Temasek Polytechnic is now collaborating with the Sentosa Leisure Group to build one of the only resort
campuses in Asia if not the world. The Tourism Academy will be catering to the need for more culinary
courses. In fact some very prestigious tie-ups are in the offing (which I have to keep mum at this point in
time) that will help establish Singapore as one of the World-class centers for culinary training.

While the educational institutions are gearing up for this influx in demand for further training by chefs,
what are you doing, you may ask, on the part of the Singapore Chef’s Association to ensure that the chef
aspirant s are nurtured?

I am proud to announce at this forum that we have recently started the Singapore Junior Chef Club.
Under the umbrella of the Singapore Chefs’ Association, this club is aimed to build young potential chef
leaders and be the gathering point for enthusiastic young chefs below the age of 23 years.

The mission of the Junior Club is to nurture excellence in the culinary field by allowing the young chefs to
network with rising stars of their industry.
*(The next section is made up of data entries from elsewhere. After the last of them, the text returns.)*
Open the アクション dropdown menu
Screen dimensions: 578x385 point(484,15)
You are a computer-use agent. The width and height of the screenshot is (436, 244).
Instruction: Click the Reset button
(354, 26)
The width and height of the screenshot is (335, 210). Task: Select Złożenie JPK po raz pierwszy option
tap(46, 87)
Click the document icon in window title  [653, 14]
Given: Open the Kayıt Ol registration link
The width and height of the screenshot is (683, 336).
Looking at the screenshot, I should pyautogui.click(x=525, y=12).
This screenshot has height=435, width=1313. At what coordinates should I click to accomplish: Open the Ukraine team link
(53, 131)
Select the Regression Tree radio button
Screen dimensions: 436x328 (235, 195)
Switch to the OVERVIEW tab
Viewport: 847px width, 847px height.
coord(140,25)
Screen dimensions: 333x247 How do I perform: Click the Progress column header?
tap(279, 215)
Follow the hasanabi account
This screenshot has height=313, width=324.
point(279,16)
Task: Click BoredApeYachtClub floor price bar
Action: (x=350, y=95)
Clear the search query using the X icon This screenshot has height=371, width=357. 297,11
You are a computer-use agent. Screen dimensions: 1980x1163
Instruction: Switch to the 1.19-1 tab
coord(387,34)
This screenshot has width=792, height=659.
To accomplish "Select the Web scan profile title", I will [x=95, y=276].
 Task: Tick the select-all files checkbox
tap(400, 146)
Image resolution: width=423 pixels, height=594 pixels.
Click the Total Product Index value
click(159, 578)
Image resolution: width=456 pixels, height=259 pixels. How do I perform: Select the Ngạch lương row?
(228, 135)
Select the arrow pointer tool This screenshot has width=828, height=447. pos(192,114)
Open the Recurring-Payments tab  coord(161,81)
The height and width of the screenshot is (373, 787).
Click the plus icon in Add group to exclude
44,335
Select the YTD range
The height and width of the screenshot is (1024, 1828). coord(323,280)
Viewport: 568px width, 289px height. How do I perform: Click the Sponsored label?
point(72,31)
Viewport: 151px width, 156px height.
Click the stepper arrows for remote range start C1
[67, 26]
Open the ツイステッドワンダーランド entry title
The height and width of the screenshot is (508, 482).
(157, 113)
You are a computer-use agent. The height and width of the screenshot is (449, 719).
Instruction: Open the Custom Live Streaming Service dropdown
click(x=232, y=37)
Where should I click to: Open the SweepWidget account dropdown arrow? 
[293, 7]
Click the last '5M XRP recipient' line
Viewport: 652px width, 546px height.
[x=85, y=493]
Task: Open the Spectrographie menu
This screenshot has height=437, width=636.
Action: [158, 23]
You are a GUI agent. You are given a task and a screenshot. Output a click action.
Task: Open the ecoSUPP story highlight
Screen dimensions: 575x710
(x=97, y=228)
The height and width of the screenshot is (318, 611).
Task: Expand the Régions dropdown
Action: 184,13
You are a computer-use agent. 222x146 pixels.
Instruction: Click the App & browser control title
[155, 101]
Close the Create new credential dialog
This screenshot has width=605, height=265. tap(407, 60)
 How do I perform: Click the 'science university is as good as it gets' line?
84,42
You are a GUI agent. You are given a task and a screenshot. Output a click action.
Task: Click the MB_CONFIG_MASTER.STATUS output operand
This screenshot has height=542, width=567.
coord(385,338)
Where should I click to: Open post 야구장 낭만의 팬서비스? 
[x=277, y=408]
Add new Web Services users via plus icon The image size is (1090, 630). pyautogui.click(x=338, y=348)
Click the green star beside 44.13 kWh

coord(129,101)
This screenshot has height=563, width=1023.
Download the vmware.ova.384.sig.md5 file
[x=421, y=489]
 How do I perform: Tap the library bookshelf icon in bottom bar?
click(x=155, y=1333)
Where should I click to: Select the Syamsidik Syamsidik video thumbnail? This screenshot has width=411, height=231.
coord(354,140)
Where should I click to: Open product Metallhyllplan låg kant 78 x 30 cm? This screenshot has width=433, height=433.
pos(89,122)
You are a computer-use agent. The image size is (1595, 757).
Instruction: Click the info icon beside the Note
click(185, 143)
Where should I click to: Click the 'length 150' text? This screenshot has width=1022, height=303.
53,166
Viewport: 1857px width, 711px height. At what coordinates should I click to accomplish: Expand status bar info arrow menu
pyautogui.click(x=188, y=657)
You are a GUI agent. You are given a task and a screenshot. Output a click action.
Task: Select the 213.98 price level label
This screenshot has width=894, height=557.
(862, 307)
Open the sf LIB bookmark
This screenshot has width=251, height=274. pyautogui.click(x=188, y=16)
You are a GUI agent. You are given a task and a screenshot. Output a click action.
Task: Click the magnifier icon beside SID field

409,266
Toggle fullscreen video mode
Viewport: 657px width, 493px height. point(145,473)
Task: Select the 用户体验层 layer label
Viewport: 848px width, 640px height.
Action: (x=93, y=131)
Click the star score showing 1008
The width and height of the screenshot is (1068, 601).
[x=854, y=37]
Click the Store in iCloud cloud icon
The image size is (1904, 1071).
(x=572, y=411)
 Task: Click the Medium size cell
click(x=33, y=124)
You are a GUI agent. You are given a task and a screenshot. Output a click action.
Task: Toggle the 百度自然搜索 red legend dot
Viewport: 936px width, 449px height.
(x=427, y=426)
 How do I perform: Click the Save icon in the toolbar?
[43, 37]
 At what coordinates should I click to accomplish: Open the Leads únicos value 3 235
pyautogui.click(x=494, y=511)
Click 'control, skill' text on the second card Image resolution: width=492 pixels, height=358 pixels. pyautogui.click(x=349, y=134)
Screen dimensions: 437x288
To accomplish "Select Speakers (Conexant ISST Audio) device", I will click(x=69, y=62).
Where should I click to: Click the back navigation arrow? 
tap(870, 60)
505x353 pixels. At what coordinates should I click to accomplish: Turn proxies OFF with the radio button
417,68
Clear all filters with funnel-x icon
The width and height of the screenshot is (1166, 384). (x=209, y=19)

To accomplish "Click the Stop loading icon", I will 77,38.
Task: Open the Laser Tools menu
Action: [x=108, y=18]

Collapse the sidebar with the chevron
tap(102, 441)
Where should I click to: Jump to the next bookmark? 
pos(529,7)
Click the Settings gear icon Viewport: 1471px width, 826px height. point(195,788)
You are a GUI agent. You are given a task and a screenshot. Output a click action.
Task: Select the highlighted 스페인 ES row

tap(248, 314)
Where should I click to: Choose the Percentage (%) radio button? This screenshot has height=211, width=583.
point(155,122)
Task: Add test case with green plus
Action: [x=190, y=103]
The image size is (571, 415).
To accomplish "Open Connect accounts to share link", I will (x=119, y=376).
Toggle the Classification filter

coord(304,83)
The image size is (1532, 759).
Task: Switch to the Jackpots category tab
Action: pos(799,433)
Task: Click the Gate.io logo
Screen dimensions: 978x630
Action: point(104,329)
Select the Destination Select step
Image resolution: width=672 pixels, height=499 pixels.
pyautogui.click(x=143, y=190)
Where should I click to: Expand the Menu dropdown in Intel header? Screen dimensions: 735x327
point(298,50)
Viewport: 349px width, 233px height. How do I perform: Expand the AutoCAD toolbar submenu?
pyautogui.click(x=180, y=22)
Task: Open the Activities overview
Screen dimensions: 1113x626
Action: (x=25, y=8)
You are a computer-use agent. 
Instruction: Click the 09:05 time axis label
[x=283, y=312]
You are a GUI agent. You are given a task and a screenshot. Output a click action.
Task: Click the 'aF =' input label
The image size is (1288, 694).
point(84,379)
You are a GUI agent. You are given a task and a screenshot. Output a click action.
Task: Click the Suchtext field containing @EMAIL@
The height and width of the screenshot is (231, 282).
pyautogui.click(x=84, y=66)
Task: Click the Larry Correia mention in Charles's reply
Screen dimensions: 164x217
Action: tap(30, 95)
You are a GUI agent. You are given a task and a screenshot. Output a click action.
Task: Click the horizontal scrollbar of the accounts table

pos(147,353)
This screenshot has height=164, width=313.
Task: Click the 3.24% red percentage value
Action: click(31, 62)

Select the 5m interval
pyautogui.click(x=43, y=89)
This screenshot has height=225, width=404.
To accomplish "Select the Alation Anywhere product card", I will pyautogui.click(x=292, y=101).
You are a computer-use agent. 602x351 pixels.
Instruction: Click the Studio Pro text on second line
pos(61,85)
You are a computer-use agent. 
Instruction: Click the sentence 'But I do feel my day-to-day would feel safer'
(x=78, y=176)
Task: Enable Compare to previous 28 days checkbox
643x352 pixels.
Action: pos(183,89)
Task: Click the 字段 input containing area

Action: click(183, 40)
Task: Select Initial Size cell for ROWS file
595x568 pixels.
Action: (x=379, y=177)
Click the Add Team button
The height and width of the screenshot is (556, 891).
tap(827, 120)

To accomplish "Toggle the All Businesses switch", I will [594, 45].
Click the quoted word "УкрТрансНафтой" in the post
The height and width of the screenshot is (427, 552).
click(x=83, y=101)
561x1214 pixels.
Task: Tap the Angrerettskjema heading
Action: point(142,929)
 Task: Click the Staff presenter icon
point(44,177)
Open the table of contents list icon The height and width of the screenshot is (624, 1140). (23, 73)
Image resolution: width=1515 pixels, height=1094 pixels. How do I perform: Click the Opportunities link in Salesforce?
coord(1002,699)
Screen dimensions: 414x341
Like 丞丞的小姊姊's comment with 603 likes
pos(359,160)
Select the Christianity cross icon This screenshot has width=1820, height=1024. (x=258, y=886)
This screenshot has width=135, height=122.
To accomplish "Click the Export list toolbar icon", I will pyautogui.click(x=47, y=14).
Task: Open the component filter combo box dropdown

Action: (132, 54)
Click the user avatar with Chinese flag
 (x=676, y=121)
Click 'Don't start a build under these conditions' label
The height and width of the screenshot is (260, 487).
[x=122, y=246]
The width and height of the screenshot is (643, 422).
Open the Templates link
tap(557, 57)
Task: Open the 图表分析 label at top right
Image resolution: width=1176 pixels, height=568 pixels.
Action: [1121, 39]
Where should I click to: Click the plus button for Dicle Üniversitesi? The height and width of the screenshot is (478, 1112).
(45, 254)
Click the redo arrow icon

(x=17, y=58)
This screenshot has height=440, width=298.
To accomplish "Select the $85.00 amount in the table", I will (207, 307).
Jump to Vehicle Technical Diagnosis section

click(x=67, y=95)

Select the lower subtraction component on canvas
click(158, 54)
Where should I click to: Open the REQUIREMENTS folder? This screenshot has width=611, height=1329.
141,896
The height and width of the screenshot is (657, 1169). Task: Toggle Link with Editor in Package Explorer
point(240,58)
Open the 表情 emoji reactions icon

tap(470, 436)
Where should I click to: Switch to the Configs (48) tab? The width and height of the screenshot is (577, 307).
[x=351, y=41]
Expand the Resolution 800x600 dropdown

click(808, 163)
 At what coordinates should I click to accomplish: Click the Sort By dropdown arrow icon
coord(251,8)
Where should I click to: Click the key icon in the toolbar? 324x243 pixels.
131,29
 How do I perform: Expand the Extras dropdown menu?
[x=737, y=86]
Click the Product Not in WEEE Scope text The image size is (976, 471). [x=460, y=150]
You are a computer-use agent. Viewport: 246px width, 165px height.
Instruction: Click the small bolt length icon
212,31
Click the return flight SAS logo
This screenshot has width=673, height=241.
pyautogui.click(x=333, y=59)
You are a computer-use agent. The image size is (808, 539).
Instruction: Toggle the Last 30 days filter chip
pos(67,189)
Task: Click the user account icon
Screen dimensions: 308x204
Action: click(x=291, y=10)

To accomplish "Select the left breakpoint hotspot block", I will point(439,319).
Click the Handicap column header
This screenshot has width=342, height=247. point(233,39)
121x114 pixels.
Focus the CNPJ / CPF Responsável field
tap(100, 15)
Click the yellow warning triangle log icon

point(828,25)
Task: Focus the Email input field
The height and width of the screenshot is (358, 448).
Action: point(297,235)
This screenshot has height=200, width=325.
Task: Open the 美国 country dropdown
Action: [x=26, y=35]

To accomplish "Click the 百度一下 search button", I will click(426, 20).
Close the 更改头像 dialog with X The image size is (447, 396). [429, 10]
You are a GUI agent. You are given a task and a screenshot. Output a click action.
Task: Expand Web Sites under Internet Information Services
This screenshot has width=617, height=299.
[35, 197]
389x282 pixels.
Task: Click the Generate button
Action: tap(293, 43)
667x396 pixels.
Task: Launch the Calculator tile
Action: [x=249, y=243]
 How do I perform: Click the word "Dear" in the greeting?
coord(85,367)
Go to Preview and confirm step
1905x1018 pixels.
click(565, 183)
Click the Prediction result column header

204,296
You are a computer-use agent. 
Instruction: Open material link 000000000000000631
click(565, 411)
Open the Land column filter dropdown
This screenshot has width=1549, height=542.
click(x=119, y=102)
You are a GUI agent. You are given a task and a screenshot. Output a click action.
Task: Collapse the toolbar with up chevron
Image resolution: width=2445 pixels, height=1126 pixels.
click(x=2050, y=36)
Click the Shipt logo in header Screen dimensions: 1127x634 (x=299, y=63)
We aim to do this through:
    · Collaborations,
    · Competitions
    · Culinary workshops and
    · Other activities.

Further, the close links this club has with the Singapore Chefs’ Association will definitely open doors to
the Junior Club members to engage in more joint activities and specialist events, such as:
    · Master classes by visiting chefs
    · Seminars and
    · International competitions.

I am extremely thrilled to be the driver for this challenging project. There are indeed many more
possibilities, as there are ideas. However to make all this happen, I am grateful that we are getting
pledged support from the Singapore Chefs Association in order that the talents of the young chefs can be
nurtured.

I am confident that the SCA shares my conviction that the Club will definitely help to provide enthusiastic
and passionate younger culinarians with a means to be able to follow in our footsteps and to surpass the
established standards of excellence not only in Singapore but internationally as well.

A new committee for the club was formed on 15 May 2004 and up to this date; we have a total of 220
members. Definitely a vote of confidence for what I am trying to achieve.

It is my sincere wish to see this club not only grow but blossoming and this can only be possible with
more and more young culinarians becoming members of the club and with the support of everyone in the
Singapore Chefs’ Association and the World Association of Cooks Societies.